Era un escondrijo ideal. Nadie iba jamás por allí, ni siquiera los chicos de la aldea de Glen Ellen. Si el agujero hubiese estado situado en el lecho del cañón de una o varias millas de largo, habría sido muy conocido. Pero eso no era un cañón. De uno a otro extremo, el curso de agua no tenía más de quinientos metros de largo. A trescientos metros más arriba del agujero, nacía de una fuente, al pie de una pradera baja; a cien metros río abajo desembocaba en país descubierto y volvía a reunirse con el río a través de un terreno herboso y ondulado.
Mi compañero dio con la cuerda una vuelta alrededor de un tronco y, luego de atarme, me hizo bajar. En un instante estuve en el fondo y en un tiempo relativamente corto me envío por el mismo camino todas las provisiones del escondite. Izó la cuerda, la escondió, y antes de partir, me lanzó un afectuoso y cordial ¡hasta la vista!

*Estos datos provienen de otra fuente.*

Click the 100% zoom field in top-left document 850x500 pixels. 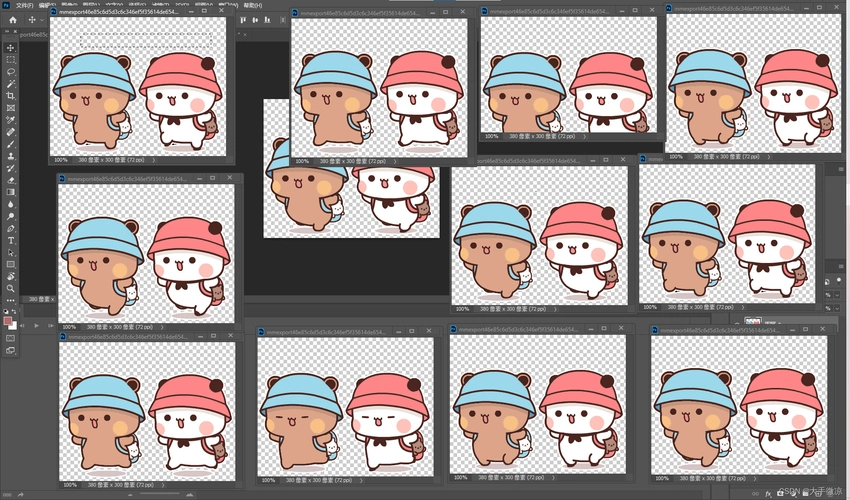(x=61, y=159)
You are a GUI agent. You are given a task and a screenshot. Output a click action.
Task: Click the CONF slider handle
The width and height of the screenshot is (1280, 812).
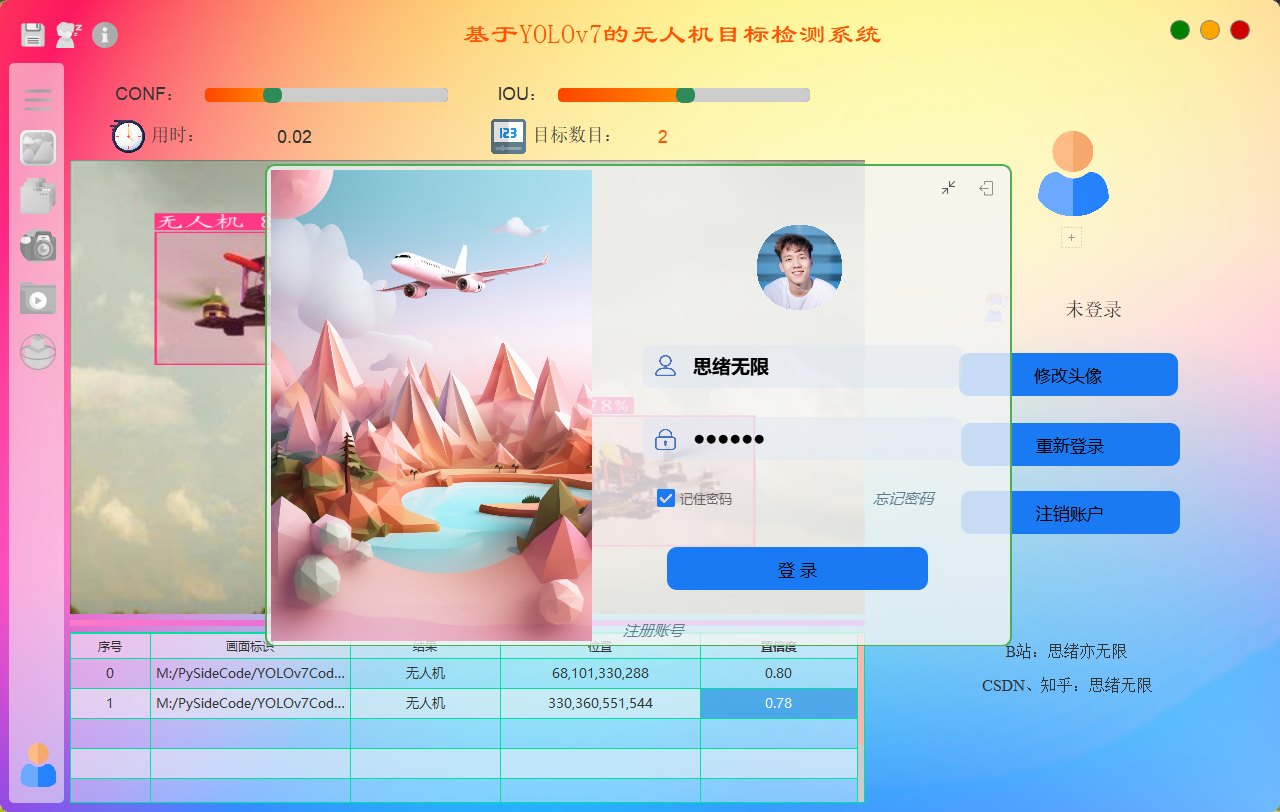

Antes de proseguir, tengo que decir algunas palabras de ese camarada, John Carlson, humilde militante de la Revolución, uno de los innumerables fieles que se agrupaban en nuestras filas. Trabajaba en casa de Wickson, en las caballerizas del pabellón de caza. Efectivamente, fue en los caballos de Wickson que cruzamos el Sonoma. Desde casi veinte años ya —en el momento en que escribo esto—, John Carlson ha sido el guardián del refugio, y durante todo ese tiempo, estoy segura de que ningún pensamiento desleal ha rozado su espíritu, ni siquiera en sueños. Era un carácter flemático y pesado, a tal punto que uno no podía menos de preguntarse qué es lo que la Revolución representaba para él. Y, sin embargo, el amor a la libertad proyectaba un fulgorsereno en esta alma oscura. En ciertos aspectos, era mejor que no estuviese dotado de una imaginación inquieta. Nunca perdía la cabeza. Sabía obedecer las órdenes y no era curioso ni charlatán. Un día le pregunté cómo se explicaba que fuese revolucionario.